Do you want to register to vote? Utah enacts widespread election law changes, including Election-Day registration. Here are all the changes

FILE - In this July 21, 2015, file photo, Carolyn Yazzie fills in her ballot at the Shiprock Chapter House in Shiprock, N.M., during the Navajo Nation's referendum election to decide the language qualifications for future leaders. Navajos who once worried they'd have to drive hours to cast their ballots in Utah say a new settlement is a step forward as tribes challenge what they call discriminatory voting practices around the United States. The American Civil Liberties Union of Utah said Thursday, Feb. 22, 2018, the settlement that requires tribal-accessible polling places and Navajo-language help is a victory for voting rights after a switch to mail-in voting left behind native voters. (Jon Austria/The Daily Times via AP, File)

The Legislature approved sweeping changes to Utah’s elections and voter registration laws that supporters say will ensure that people like Gerardo Navarro’s vote counts in November.

Navarro was at state offices in Draper recently, renewing his driver license, but didn’t notice a box that asked him if he’d like to update his voter registration.

Navarro’s not alone.
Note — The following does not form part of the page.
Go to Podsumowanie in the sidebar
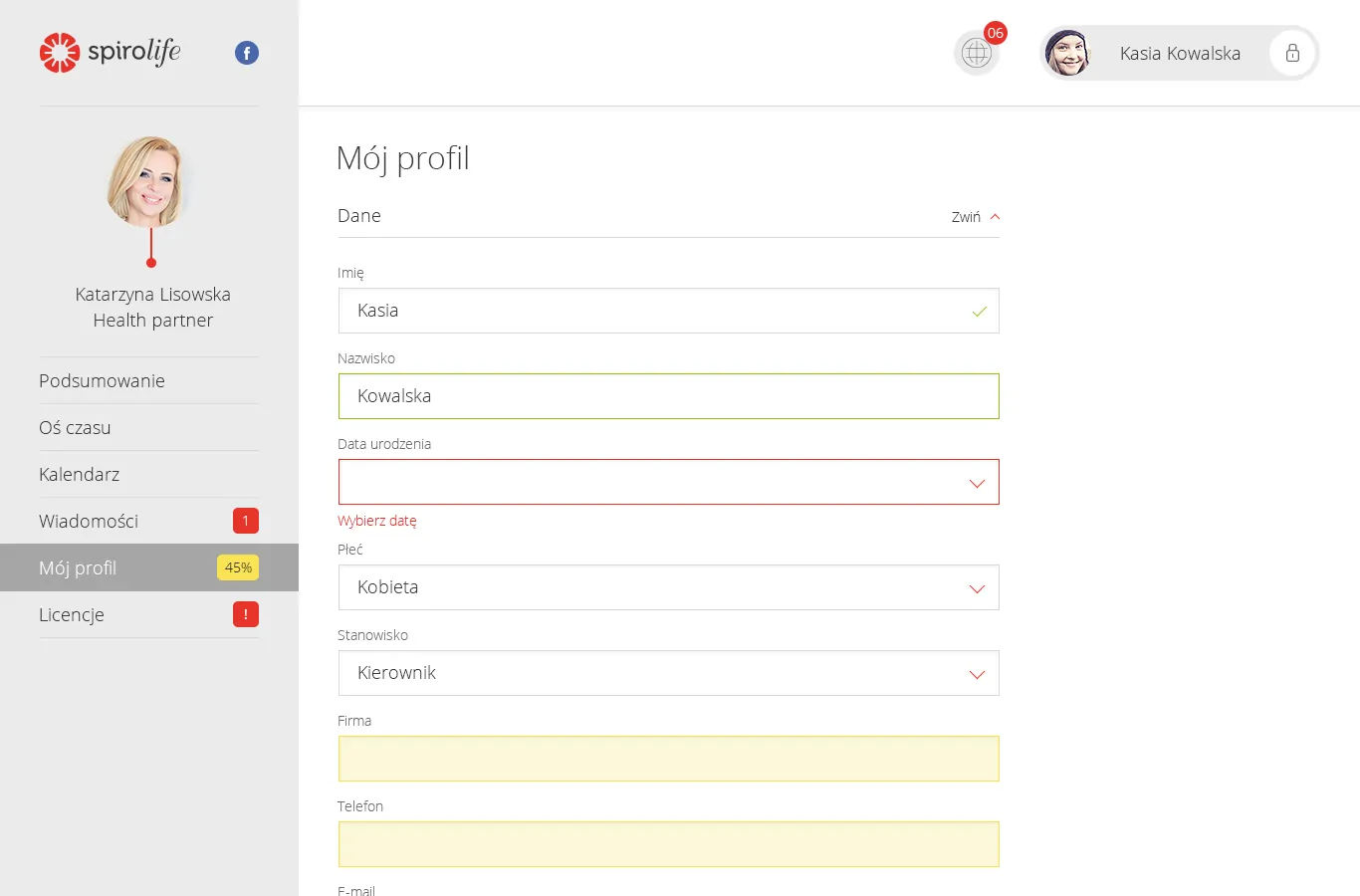 (102, 380)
One in three eligible voters didn’t check the box to update his or her registration in 2016, according to county clerks who spoke in favor of registering voters automatically when they interact with the Driver License Division.

“A lot of people think that because they got their driver license they were registered,” said Weber County Clerk Auditor Ricky Hatch. “A lot of voters would come in, like in 2016, and say I’m registered,” try to vote, and find out they weren’t.
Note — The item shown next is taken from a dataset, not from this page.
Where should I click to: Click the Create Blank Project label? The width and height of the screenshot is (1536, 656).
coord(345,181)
Not only will they be more likely to be registered under HB218, which passed on Wednesday, those who were eligible and tried to vote on Election Day but weren’t registered will be able to do so in the next election.

If Gov. Gary Herbert signs the bill, eligible voters will no longer be able to finish their driver license transaction at the DLD without telling the state whether they’d like to vote. They would still have to opt in to register to vote.
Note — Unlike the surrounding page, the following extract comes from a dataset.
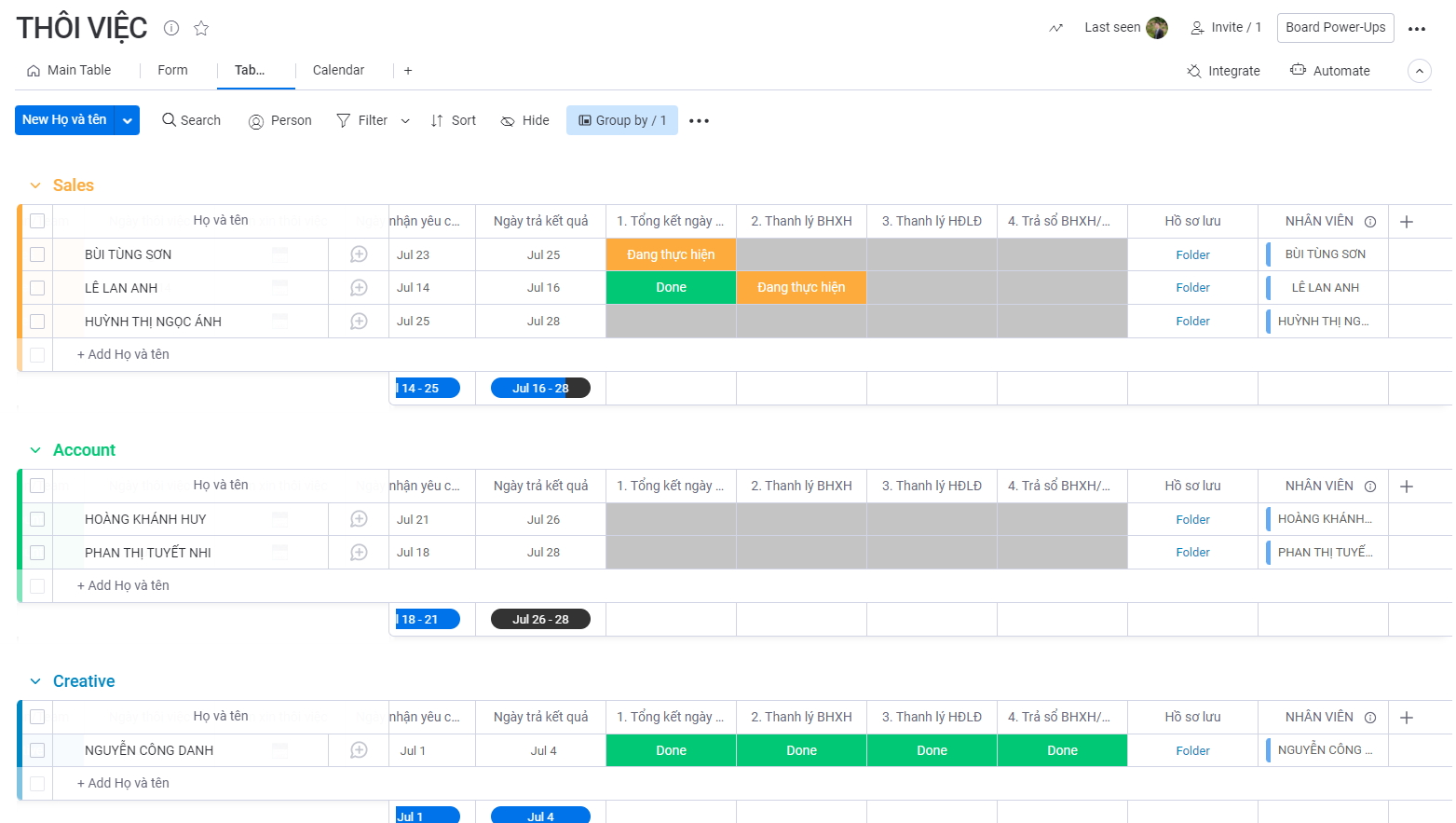Collapse the Sales group
The height and width of the screenshot is (823, 1456).
click(x=35, y=185)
The change could have an outsize impact on the number of people on Utah’s voter rolls, supporters said, by implementing Utah’s version of automatic voter registration laws that are being passed across the country in recent years.

Under automatic registration, people who are eligible to vote are registered or have their information updated on voter rolls without having to check any boxes. They’re given the option to unregister when their county clerks contact them shortly after being registered. Oregon has seen its number of registered voters skyrocket as a result of its law.

Two other bills this session would have enacted automatic voter registration, but the idea was amended and folded into Rep. Rebecca Chavez-Houck’s bill early in the session over concerns by some Republicans who wanted voters to take action to register to vote.

“There’s a certain ideological perspective more present in the House than Senate that voting is a privilege, not a right,” said Chavez-Houck, the retiring Salt Lake City Democrat who has spent years pitching voter changes in Utah and sponsored the bill that also included other election-law changes.

Keeping the “opt-in” registration process in place was important for some Republicans who eventually supported HB218.

“We see a lot of apathy out there,” said Rep. Jeremy Peterson, R-Ogden. “In a participating democracy … it shouldn’t be a casual thing” to register to vote.

Leah Hogsten | The Salt Lake Tribune l-r District 24 House Rep. Rebecca Chavez-Houck discusses immigration and its effects on Utah businesses. A coalition of Utah business leaders and the Salt Lake Chamber of Commerce joined Wednesday, July 9, 2014 on the National Day of Action for Immigration Reform to call for immediate changes to immigration laws to drive job creation and growth for Utah and our nation.

Making an omnibus bill

Chavez-Houck’s bill was used as a vessel for several significant election policy changes that ended up in HB218.

Legislators decided to take Chavez-Houck’s original proposal, which would allow eligible voters to register on Election Day, an effort she’s been working on since 2010, and add provisions that were negotiated over several weeks of the session.

Another provision added to the bill would remove voters from the list of vote-by-mail voters if they don’t participate in two straight general elections, which Peterson said may lead to a “significant” drop in people signed up for provisional ballots within four years of the bill taking effect.

Counties – nearly all of which moved to conduct their elections exclusively by mail – will also be required to give voters an opportunity to cast ballots in person before the election deadline. Counties would be required to open at least one voting center and keep it open for at least four days before an election (and up to 14 days).

Chavez-Houck said that portion of the bill will help particularly in rural areas of Utah and in San Juan County, which is home to a large portion of Navajo tribal members in the state. She said the bill will make it easier for voters to cast ballots.

“It’s less about ballooning voter rolls,” Chavez-Houck said. “It’s more about taking down barriers to ballot access.”

— Reporter Eric Baker contributed reporting.